Pues bien, de repente ayer, como hacia las ocho de la tarde, una luz cegadora me hirió la vista y tuve que abandonar mi lectura. Intenté localizar esa fuente de luz y casi me rompo la visión y la cabeza: el sol se estaba poniendo sobre las viviendas de la avenida. Creí que me había vuelto loco o que había sido transportado sin sentirlo. Volví a mi antiguo oeste de siempre y vi como la marea estaba centelleante y los barcos deportivos y demás botes de recreo miraban hacia lo que yo entiendo es el sur, pero que mi mesa-indicadora de la dirección del viento parecía ignorar. Yo no sabía ya donde estaba, creí que había perdido mi cabeza y volví a la parte de atrás de mi piso a fin de comenzar la investigación de mi locura. Todo fue muy sencillo, entre las casas que dan al Muelle todavía queda alguna brecha y el sol, que ayer a las ocho todavía estaba muy alto hacia el verdadero oeste, llegaba hacia una casa de la avenida que lo reflejaba en sus enormes cristales, de viejo palacio, y proyectaba su potente rayo sobre mis ojos directamente.

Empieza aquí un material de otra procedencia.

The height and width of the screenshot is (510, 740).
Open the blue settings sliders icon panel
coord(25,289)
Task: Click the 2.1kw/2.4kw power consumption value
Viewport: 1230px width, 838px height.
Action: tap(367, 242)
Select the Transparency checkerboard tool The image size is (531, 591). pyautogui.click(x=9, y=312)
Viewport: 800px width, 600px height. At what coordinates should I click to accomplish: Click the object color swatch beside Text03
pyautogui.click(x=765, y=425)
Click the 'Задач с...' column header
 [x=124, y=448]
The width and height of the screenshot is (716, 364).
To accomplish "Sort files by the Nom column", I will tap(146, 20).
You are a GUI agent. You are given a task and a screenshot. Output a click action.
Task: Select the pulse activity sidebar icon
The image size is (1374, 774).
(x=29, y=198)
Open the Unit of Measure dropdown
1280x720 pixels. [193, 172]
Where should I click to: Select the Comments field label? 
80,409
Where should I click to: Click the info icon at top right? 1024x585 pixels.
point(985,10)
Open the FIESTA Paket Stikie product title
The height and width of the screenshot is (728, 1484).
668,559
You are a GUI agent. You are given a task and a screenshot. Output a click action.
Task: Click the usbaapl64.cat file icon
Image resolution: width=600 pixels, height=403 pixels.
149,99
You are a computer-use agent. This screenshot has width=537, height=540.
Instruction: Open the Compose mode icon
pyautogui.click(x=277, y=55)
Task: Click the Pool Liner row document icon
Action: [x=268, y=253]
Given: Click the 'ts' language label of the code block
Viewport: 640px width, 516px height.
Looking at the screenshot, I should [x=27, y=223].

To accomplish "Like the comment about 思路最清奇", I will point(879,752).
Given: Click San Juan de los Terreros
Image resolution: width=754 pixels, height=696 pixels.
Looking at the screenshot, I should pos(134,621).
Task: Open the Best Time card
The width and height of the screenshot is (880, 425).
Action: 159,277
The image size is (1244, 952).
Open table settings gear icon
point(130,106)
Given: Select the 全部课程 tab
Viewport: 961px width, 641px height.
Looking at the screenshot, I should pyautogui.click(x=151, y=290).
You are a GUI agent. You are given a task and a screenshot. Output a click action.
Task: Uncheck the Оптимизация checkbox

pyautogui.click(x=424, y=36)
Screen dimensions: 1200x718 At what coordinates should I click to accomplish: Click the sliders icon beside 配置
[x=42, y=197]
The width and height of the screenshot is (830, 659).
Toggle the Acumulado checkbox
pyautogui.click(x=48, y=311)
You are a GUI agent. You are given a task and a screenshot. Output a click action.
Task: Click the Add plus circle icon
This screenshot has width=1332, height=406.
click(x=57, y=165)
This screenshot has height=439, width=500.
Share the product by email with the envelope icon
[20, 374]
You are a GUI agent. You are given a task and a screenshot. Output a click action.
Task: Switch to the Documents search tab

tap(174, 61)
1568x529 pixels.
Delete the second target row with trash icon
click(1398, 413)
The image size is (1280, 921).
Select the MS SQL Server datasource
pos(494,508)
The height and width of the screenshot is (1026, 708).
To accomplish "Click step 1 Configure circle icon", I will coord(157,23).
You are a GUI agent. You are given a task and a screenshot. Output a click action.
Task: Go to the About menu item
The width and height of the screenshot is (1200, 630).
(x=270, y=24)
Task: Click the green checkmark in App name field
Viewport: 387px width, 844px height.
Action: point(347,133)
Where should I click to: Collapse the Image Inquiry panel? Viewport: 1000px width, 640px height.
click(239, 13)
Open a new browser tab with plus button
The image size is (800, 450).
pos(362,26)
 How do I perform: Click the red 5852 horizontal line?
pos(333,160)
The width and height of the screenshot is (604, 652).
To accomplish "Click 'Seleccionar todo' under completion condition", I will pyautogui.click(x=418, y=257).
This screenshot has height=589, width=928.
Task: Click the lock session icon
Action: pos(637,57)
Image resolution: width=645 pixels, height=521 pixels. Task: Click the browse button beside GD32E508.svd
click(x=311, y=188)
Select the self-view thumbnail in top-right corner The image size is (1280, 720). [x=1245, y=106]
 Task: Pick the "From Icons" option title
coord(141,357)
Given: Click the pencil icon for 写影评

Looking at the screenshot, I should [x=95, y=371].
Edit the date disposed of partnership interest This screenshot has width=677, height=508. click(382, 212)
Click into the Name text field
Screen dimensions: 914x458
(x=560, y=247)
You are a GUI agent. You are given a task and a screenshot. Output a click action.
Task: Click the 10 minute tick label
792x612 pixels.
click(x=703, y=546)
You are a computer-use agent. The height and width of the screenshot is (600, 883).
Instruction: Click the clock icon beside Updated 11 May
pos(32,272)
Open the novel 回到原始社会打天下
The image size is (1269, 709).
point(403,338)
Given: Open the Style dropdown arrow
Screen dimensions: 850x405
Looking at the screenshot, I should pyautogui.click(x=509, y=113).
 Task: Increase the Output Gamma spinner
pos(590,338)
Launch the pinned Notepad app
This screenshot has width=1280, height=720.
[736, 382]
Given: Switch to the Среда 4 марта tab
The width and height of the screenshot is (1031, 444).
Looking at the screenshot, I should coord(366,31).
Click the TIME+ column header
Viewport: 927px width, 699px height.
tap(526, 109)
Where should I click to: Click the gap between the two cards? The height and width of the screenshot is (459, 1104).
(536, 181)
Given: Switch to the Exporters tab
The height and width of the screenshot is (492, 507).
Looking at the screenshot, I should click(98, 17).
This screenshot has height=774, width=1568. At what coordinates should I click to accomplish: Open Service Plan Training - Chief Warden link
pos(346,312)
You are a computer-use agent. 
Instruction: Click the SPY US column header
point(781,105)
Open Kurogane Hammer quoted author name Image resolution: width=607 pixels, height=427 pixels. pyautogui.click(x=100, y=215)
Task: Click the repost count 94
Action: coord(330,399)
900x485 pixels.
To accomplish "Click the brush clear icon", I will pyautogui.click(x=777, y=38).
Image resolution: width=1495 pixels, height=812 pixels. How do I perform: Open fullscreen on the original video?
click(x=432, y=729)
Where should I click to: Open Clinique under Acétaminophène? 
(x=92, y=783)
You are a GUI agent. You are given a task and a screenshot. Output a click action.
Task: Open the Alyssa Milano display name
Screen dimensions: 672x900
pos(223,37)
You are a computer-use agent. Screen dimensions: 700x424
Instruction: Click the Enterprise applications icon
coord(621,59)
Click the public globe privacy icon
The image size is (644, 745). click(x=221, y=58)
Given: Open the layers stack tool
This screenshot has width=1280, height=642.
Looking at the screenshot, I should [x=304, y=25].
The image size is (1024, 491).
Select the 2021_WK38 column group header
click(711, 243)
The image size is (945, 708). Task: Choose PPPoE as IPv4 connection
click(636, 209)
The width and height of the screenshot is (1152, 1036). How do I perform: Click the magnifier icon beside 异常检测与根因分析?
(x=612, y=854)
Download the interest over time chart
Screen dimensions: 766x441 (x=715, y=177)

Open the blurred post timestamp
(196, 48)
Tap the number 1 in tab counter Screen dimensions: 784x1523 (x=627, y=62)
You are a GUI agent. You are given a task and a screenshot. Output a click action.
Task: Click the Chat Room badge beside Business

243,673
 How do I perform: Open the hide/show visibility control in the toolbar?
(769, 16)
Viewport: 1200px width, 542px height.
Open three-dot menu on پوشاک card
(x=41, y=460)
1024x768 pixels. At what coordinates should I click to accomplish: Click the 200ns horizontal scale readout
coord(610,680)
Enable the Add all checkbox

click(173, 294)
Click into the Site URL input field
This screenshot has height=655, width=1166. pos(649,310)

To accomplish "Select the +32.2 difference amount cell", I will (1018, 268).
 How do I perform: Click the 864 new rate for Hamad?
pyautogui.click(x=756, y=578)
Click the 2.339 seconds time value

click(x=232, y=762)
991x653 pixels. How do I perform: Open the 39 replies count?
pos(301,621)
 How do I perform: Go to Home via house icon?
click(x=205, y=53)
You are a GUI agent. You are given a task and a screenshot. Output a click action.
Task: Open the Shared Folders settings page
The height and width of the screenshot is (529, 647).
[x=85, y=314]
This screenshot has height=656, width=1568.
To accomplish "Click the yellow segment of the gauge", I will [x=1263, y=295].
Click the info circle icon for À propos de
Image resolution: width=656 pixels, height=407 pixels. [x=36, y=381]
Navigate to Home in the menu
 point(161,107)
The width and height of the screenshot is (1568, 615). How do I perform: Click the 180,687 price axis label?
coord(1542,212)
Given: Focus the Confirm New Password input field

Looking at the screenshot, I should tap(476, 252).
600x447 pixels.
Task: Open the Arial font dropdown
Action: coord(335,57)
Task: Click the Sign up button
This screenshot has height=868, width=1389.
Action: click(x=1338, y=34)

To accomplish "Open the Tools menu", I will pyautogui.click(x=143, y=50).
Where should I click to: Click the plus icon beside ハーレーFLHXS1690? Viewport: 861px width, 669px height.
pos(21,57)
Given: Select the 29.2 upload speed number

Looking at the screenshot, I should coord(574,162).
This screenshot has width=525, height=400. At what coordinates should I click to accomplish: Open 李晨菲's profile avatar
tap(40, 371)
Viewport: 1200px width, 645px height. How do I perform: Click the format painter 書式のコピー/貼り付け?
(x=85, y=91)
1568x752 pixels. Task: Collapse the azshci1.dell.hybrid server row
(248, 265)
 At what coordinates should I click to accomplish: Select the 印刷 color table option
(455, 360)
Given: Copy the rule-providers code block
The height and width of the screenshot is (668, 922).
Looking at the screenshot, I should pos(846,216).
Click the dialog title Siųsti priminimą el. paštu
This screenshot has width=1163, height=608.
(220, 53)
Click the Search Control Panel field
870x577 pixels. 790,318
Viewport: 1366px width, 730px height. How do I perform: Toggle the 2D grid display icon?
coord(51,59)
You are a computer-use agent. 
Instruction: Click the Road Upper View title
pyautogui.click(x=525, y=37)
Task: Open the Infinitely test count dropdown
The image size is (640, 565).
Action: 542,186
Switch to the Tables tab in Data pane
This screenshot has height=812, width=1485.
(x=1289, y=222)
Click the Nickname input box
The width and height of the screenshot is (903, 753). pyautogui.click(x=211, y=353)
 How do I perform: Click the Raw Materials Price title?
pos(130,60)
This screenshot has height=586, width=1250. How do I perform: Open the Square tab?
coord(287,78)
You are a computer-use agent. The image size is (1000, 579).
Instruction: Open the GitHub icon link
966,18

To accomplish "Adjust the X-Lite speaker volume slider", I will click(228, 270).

Todo debería pues poderse entender. Así que volví hacia la parte delantera de mi piso desde la que vislumbré que fuera los barcos anclados seguían en una dirección aparentemente equivocada y que, dentro, la mesa no acababa de tranquilizarse. No se veía ni una vela y, sin embargo, una docena de barcos de guerra surcaban la bahía como buscando un enemigo. Me quedé mirando aquel inusitado cambio y, a medida que el sol se ocultaba detrás del monte Serantes, los botes volvían a sus direcciones habituales, los barcos habían desaparecido y la mesa parecía serenarse. Desesperado me fui a la cama mucho antes de lo habitual, tomé doble dosis de melatonina y entorné los ojos diciéndome sin palabras que no solo es la pandemia lo que no entiendo.